In the last three years, I’ve been on college tours with my daughters. At this point, I have toured a dozen or more . There is a rhythm to the presentations the schools make and they follow one of two. Either the rhythm is “fun, fun, fun, academics” or “academics, academics, academics, fun.” I’ve toured both public and private, big and small campuses, and the rhythm isn’t really related to those distinctions. Indeed, the loudest “academics, academics, academics, fun” rhythm was on a large public university. When did learning and fun become mutually exclusive?

The usual college tour is conducted by a current student. Often parents ask questions of the student guide like “why did you choose this school?” or “what has been your favorite class so far?” Inevitably “fun” is part of the answer, even eating in the cafeterias is described as “fun.”
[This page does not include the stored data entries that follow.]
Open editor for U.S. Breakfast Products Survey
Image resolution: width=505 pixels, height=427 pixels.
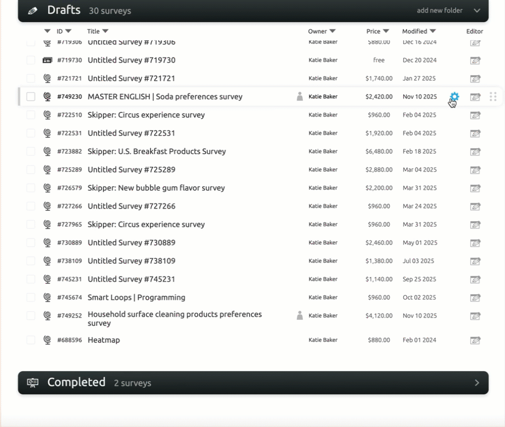475,152
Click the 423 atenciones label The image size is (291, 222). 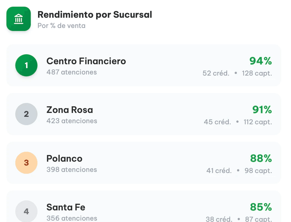pos(72,121)
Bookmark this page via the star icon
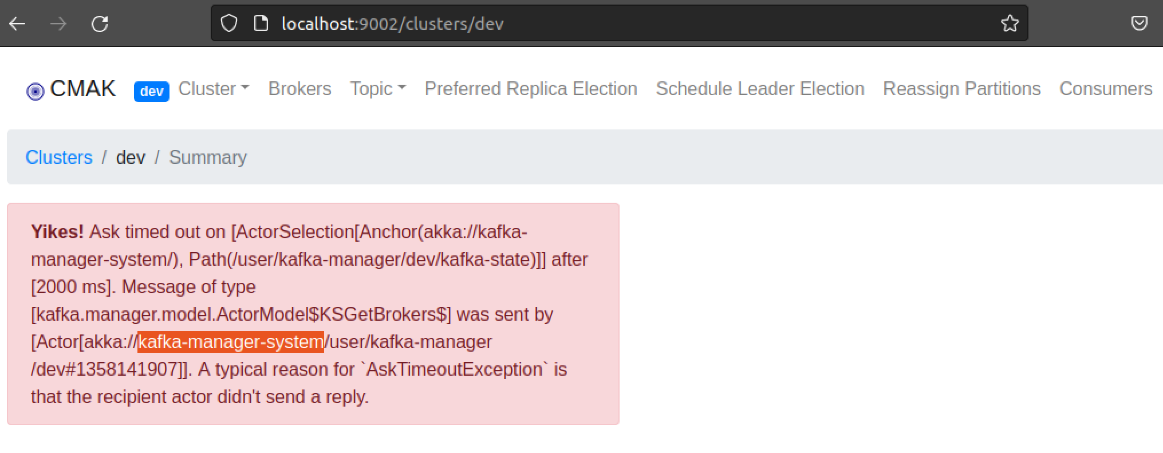 [x=1010, y=23]
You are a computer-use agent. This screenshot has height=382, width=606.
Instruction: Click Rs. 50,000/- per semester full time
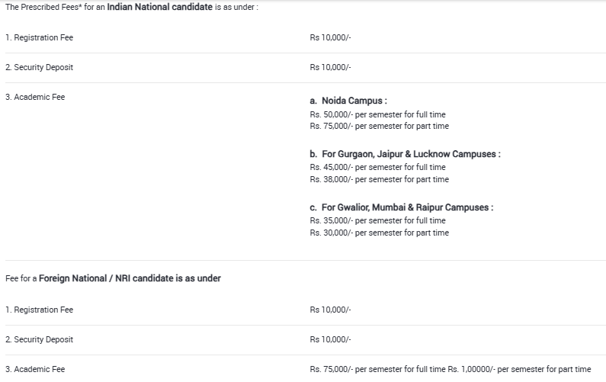[x=377, y=114]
“Fun” is used so much to describe the college experience that it seems to lose its meaning (at least for over-thinking folks like me). Maybe fun means “enjoyable.” So, when the campus is described as “fun” it is enjoyable. It could mean “acceptance.” The students are fun here because I can find people who accept me. It could mean “I’m happy.” The beauty of some of these campuses would make the sourest person happy. One school’s campus was an arboretum.

Nevertheless, I don’t really think that is what “fun” means in these contexts. I think it means “entertaining.” The fun message is really saying, “come here and we’ll entertain you for four years.” Students increasingly expect everything to be entertaining, hence “fun.” One school I recently toured spent an incredible amount of time talking up one of its sports teams. Few people participate in the sport itself, rather, the “fun” is being entertained by the team on its way to another championship. Even the school’s president was described as “fun.”

I’m not bashing students; they reflect our culture. The pursuit of “happiness” is a core value of our society. “Fun” is part of that pursuit. Learning and formal learning (education) has long been a path to pursuing happiness. The US has never been a society where formal learning was a goal in itself, rather it is a means to an end. Colleges are better known today by their role in the entertainment industry (big time college sports) than by accomplishments in their core mission, despite the efforts of public relations and information offices.

The juxtaposition of academic work and fun seems to send a negative message about academic work. When did it become necessary that academics be “fun,” or entertaining? For some students, some classes are fun because it stimulates an interest they have or they discover a talent for a particular subject. For others, learning calculus is a gateway to designing technology to deliver communication signals across a radio spectrum.

Entertainment, especially “spectating,” is a passive activity. Surfing the internet, watching YouTube videos, and even catching up with friends on Facebook are mostly passive entertainment forms. Learning is not. Learning requires effort ; it is not passive. Entertainment is not hard, it is easy, it is something we consume. Education (learning) is something we do, or at least we should be doing. If you follow the “issues” in higher education, one of the bigger issues is “retention,” or keeping first-year students persisting to the second and on to graduation. If part of the retention problem is student expectations of being entertained, no wonder they exit.

Oops. Time to get ready for class. Now, where is my clown suit and ventriloquist dummy?